Results: After cell sorting, the human osteoblasts from human adipose stem cells showed increasing values of ALP mRNA and protein expression. The osteogenic differentiation was confirmed by quantitative alizarin red staining assay. Profilometric and SEM analysis showed relevant differences between SBAE, L1, and L2 specimens. After 20 days of culture onto titanium samples, SEM evaluation showed a small number of human osteoblasts and isolated sites of bone matrix deposition in SBAE specimens. At the same time, on L1 surfaces, only an osteoblast mono-layer with initial bone deposition was found, while on L2 specimens, there was a thick network with flattened large stellate cells, many cellular interconnections with strong titanium adhesion, and a large complex mineralized structure of crystal bone. After 20 days, for all titanium samples, human osteoblasts culturing EDAX analysis showed the absence of impurities and a higher bone matrix deposition in L2 specimens compared with L1 and SBAE samples.

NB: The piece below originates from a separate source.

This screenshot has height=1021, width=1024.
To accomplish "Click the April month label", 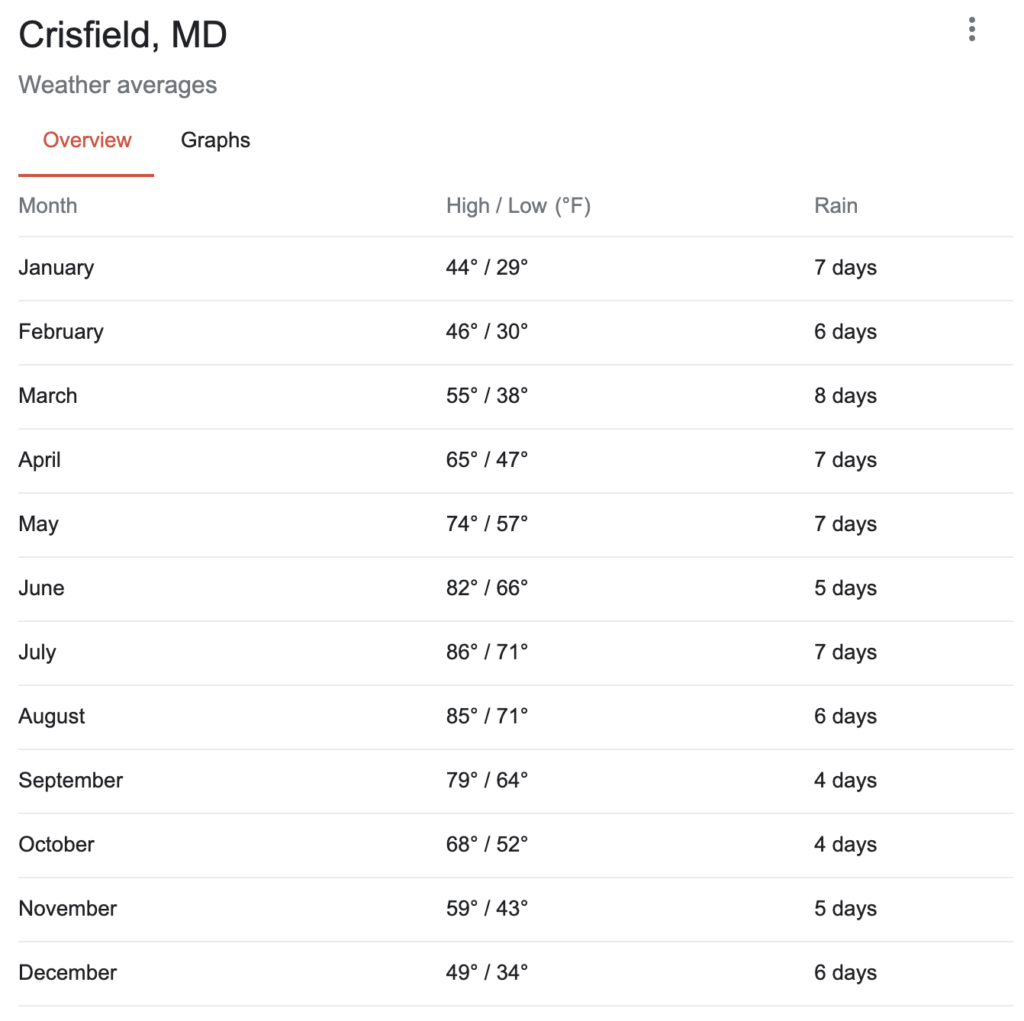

Conclusion: The innovative microtopography and nanotopography laser-induced surface showed high biocompatibility with primary human osteoblast cultures and the absence of impurities. The innovative laser texture was capable of influencing the osteogenic process, confirming the critical role of titanium surface characteristics in the cell adhesion and bone deposition during the early phases of osseointegration. The association of human adipose stem cells and titanium surfaces laser-induced with an innovative procedure could generate promising improvements and developments in orthopedics, maxillofacial, and dental implant surgery.